Big data is a broad term for data sets so large or complex that traditional data processing applications are inadequate. Challenges include analysis, capturing, data curation, searching, sharing, storage, transfer, visualization, querying and information privacy. Doug Laney (2001) defined big data as three-dimensional, increasing volume (amount of data), velocity (speed of data in and out) and variety (range of data types and sources). Successfully harnessing big data typically requires various physical and/or virtual machines working together in an integrated manner to manage and process the data in an acceptable amount of time.
Mining’s big (data) problem:
There are many different professionals creating and interacting with mining data during the lifecycle of a mine. Each of them uses systems designed to solve their unique technical challenges. Getting these systems to effectively share information is a seemingly impossible challenge.
All the data you need to mine by, is already being created today, it is just not being related correctly. Stored in individual systems and files, everything is all over the place. This means that asking multi-disciplinary questions such as compliance to original planning becomes a huge ask. The data for this answer does not exist in a single context – but it does exist!
This implies the need to look at (aboriginal) data amalgamation instead of merely integrating systems. Every bit of data created in stand-alone applications needs to be stored in an amalgamated database. Unpacking the aboriginal application’s data through bi-directional connectors and convertors, and amalgamating that data centrally, means that you can re-create the original file again. Previously fragmented data can now be related to other data sets through its mutual relation to space.
For example, relating mine design information with the lease information can be done through the relation of both datasets with the physical space they share. They key to this spatial integration paradigm lies in MineRP’s approach to creating the context in which you manage and relate mining data.
Get a handle on your (big) mining data:
All mining data, regardless of your mining technical system, vendor or profession have one thing in common: its relation to space. Mining data is built around space, yet every application has its own coordinate grid – some being proprietary, some local mine based and everything stored in its own instance of space. By standardizing on a single version of space through a centrally managed spatial database, we can pull all these applications onto one platform. This creates an opportunity for cross-discipline questions with pictures as answers.
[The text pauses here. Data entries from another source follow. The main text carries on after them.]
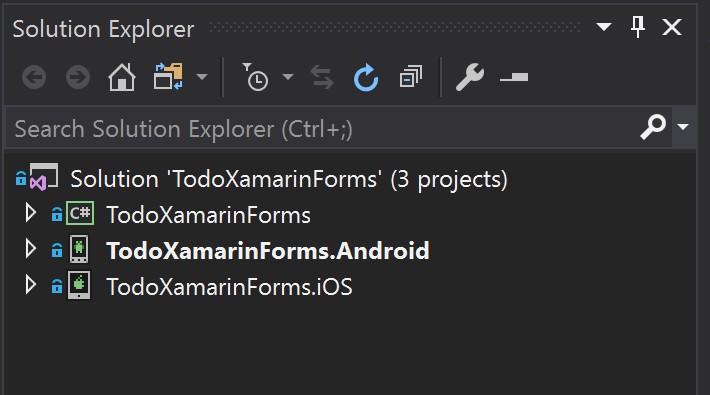Click the Back navigation arrow
Viewport: 710px width, 395px height.
pyautogui.click(x=34, y=77)
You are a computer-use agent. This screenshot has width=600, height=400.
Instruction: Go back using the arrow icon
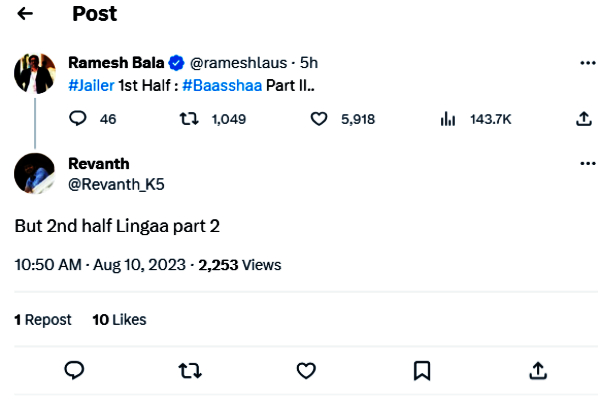(x=25, y=14)
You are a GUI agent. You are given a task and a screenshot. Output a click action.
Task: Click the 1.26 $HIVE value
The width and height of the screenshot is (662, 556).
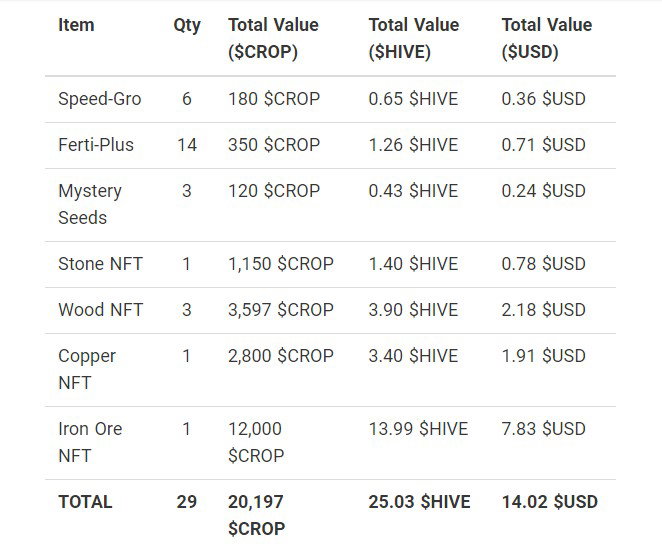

MineRP effectively amalgamates fragmented mining data and changes the way data is stored, without requiring of our clients to change the tools used to create the data in the first place. Practically, there may not be huge volumes of data in mining, but the variety of data sources, and the velocity at which data changes in one dataset impacts the whole, introducing unique big data challenges. If something small changes, everything changes – because everything is spatially related. Because MineRP amalgamates the data, we now have a unique solution to addressing mining’s bid data problems.